A la chica la había humillado que no invitara también a sus abuelos, pero los ancianos habían insistido en que fuera sola porque Tania se ofrecía generosamente a pagarle el viaje. Como eran personas justas, también le habían hecho ver que Tania nunca había tenido la oportunidad de llegar a conocer a ninguno de ellos y que, aunque fueran parientes de sangre, en realidad eran casi extraños.
Isla sentía vergüenza todavía al recordar lo fuera de lugar que se había sentido en aquella boda lujosa llena de invitados importantes y ricos y en la desagradable experiencia que había tenido al verse arrinconada por un depredador más mayor. Pero lo peor de todo había sido que la anhelada conexión con su única hermana no se había producido. En realidad, la actitud que tenía Tania ante la vida la había escandalizado.
–No, puedes agradecerle la invitación a Paulu –le había dicho Tania–. Dijo que tenía que haber algún miembro de mi familia presente y pensé que una adolescente era mucho mejor que los viejos aburridos de la granja de los que hablaba mamá. Este matrimonio significa un ascenso social para mí y no quiero parientes pobres con acento escocés de campo que disminuyan mi estatus delante de nuestros invitados.
Isla había intentado no juzgarla y había decidido que su hermana se mostraba tan franca debido a que había tenido una educación liberal mucho menos anticuada que la suya.
–Esa chica estaba desenfrenada –había dicho una vez su abuela–. Tu madre no podía controlarla ni darle nunca todo lo que quería.
–¿Pero qué quería Tania? –había preguntado Isla, decepcionada porque después de la boda no había habido ninguna mención a que las hermanas volvieran a encontrarse.
–El único sueño que ha tenido era ser rica y famosa –su abuela había soltado una risita–. Y por la boda que has descrito, parece que esa carita guapa le ha conseguido lo que quería.
Pero aquello no era verdad. Isla recordó su siguiente encuentro con su hermana varios años después, cuando ella también se había mudado a Londres. Sus abuelos habían muerto con pocas semanas de diferencia y su tío se había hecho cargo de la granja. Le había pedido que se quedara con ellos, pero después de haber pasado meses ayudando a su abuela a cuidar de su abuelo enfermo y muy triste todavía por la pérdida de ambos, Isla había considerado que tenía que salir de su zona de confort en la granja y buscar independencia.
–Paulu me engañó –había insistido Tania con desdén tras anunciar que había abandonado a su esposo y el domicilio conyugal–. No puede darme lo que prometió. No puede permitírselo.
Y poco después de eso, Paulu había ido a visitar a Isla en su humilde habitación para pedirle consejo sobre su irascible hermana. A ella le había parecido un hombre encantador, muy enamorado de Tania y desesperado por hacer lo que fuera preciso por recuperarla. Se le empañaron los ojos al pensar que al menos Paulu había conseguido volver con el amor de su vida antes de la muerte de ambos, había recuperado esa felicidad antes de que el destino segara brutalmente sus vidas antes de tiempo. Paulu le había caído bien. De hecho, había llegado a conocerlo mucho mejor que a su propia hermana.
¿Había seguido él su consejo sobre cómo recobrar el interés de Tania? Ya nunca lo sabría.
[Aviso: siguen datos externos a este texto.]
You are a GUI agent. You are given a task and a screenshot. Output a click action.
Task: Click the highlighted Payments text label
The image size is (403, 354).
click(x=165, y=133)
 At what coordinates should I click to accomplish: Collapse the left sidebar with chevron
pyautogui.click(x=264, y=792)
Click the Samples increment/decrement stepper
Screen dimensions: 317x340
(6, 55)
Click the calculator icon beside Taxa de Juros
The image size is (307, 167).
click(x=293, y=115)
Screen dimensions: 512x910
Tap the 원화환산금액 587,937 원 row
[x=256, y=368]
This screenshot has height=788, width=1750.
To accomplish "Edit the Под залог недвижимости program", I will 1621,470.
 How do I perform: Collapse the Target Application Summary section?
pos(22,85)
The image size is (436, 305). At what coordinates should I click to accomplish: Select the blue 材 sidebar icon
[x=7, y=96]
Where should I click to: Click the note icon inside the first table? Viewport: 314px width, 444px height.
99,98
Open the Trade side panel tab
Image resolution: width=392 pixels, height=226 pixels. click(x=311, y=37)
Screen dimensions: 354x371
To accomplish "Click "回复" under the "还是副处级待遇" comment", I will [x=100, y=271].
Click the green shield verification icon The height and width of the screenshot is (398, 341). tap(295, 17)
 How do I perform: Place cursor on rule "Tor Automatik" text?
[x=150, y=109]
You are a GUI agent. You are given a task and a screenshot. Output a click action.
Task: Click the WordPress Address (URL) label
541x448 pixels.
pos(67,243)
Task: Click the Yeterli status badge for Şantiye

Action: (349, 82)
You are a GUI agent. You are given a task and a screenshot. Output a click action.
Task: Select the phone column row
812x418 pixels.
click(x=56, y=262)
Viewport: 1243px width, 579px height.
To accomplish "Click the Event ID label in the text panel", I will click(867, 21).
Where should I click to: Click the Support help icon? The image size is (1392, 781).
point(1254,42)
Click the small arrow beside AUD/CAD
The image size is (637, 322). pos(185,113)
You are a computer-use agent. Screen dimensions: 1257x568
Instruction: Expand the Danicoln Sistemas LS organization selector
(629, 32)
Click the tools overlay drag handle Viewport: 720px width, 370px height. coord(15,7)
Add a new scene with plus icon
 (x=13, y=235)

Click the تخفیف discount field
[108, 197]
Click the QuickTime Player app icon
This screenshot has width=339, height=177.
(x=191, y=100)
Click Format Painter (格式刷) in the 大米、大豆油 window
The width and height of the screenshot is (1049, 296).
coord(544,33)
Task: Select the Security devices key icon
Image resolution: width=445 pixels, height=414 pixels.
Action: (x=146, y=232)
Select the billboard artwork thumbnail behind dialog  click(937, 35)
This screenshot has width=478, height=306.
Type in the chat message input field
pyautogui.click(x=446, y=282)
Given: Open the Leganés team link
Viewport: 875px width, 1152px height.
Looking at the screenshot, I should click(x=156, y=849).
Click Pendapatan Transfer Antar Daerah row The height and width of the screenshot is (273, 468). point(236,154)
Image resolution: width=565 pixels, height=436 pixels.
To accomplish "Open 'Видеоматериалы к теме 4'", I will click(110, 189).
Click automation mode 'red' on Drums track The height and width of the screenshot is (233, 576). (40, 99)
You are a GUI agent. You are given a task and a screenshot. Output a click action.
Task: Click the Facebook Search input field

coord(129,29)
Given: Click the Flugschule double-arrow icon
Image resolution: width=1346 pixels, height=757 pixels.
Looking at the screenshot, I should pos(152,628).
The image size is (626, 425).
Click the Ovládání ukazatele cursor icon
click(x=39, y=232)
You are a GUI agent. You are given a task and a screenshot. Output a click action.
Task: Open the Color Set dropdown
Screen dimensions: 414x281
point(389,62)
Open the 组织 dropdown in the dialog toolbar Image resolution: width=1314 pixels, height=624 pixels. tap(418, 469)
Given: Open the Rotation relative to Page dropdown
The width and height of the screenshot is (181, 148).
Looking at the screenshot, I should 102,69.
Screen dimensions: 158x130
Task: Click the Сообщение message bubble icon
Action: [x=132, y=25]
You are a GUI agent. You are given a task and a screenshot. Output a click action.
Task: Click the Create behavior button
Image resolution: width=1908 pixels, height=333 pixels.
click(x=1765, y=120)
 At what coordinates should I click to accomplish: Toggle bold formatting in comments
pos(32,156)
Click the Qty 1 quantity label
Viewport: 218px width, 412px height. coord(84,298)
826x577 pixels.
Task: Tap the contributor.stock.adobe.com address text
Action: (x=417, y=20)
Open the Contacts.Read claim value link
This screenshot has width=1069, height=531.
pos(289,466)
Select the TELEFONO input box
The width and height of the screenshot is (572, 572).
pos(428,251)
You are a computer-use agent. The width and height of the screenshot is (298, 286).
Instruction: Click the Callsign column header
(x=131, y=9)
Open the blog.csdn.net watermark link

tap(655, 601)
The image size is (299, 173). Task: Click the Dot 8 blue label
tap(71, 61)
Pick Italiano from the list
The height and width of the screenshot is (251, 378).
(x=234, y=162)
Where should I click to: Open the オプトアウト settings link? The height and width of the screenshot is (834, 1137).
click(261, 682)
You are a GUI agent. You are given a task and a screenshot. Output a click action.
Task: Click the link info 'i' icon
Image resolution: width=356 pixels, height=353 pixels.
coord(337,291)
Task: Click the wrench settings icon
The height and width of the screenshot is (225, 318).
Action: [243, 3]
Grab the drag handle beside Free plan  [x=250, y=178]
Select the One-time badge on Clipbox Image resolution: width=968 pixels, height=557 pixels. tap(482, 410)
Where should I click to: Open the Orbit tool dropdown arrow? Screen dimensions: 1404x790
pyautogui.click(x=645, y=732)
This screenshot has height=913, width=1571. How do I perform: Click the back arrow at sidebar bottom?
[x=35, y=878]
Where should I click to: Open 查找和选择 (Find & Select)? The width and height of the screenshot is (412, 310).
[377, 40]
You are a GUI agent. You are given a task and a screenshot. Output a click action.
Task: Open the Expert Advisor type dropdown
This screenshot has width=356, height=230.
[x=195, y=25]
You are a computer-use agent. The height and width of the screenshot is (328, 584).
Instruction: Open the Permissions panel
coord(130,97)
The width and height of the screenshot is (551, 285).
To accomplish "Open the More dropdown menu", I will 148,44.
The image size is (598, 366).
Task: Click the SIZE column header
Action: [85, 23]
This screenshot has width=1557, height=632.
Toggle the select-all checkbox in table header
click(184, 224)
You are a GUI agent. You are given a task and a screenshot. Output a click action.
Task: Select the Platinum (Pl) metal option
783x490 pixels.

Alimentó el fuego de turba que había en la cómoda cocina de la granja y se quitó con alivio la ropa de fuera. Le encantaba estar en la granja, pero echaba de menos la vida social con sus amigos de la ciudad. Vivir donde había crecido implicaba que hasta ir al cine en Oban exigía planificación y un largo recorrido en automóvil. Pero en unas semanas más volvería al sur tras haber cumplido la promesa hecha a sus tíos. Estos eran encantadores, pero no tenían hijos y solo podían recurrir a ella para que cuidara de la granja. Hacía más de veinte años que su tía no iba a Nueva Zelanda y a Isla le había alegrado ayudarla a cumplir ese sueño, sobre todo porque la petición había llegado en el momento en el que cerraba el café en el que llevaba tiempo trabajando de camarera y el alquiler de su habitación se había puesto por las nubes.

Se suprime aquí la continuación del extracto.